Problem requirements
Please swap "location" for "position" in the records starting at the line containing "The height and width of the screenshot is (1080, 1920). Find" and ending at the line containing "The height and width of the screenshot is (1080, 1920). In", and give back only those lines with everything else unchanged.
>> BEGIN Given data
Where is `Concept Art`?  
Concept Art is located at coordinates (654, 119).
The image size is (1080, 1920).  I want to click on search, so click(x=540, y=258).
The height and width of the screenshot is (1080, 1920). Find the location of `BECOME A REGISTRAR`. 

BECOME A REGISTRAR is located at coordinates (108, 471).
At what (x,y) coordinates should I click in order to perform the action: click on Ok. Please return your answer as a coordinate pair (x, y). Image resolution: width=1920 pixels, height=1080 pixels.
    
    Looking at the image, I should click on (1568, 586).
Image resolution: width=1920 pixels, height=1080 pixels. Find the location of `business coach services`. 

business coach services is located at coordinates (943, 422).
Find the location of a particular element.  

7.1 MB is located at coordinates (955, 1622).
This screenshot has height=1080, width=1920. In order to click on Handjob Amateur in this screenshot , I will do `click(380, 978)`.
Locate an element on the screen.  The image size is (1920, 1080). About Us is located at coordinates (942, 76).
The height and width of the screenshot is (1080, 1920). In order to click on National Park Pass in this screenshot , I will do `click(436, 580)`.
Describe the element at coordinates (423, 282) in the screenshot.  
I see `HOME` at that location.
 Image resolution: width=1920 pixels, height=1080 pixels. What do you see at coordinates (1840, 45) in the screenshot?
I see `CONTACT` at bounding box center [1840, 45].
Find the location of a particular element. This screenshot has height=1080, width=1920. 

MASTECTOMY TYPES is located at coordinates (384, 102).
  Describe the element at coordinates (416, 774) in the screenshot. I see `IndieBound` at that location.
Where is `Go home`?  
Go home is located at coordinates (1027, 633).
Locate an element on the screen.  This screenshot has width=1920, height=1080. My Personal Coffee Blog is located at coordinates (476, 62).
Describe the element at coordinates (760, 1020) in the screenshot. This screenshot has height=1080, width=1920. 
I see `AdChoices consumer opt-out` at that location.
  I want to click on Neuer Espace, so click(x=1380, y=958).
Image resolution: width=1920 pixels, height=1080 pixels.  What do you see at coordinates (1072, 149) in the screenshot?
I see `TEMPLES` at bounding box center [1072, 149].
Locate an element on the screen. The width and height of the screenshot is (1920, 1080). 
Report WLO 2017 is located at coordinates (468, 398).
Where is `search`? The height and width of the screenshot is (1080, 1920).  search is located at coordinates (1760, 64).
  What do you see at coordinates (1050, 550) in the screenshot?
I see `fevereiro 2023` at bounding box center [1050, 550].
>> END Given data
Response to the task
The height and width of the screenshot is (1080, 1920). Find the position of `BECOME A REGISTRAR`. 

BECOME A REGISTRAR is located at coordinates (108, 471).
At what (x,y) coordinates should I click in order to perform the action: click on Ok. Please return your answer as a coordinate pair (x, y). Image resolution: width=1920 pixels, height=1080 pixels.
    
    Looking at the image, I should click on (1568, 586).
Image resolution: width=1920 pixels, height=1080 pixels. Find the position of `business coach services`. 

business coach services is located at coordinates (943, 422).
Find the position of a particular element.  

7.1 MB is located at coordinates (955, 1622).
This screenshot has height=1080, width=1920. In order to click on Handjob Amateur in this screenshot , I will do `click(380, 978)`.
Locate an element on the screen.  The image size is (1920, 1080). About Us is located at coordinates (942, 76).
The height and width of the screenshot is (1080, 1920). In order to click on National Park Pass in this screenshot , I will do `click(436, 580)`.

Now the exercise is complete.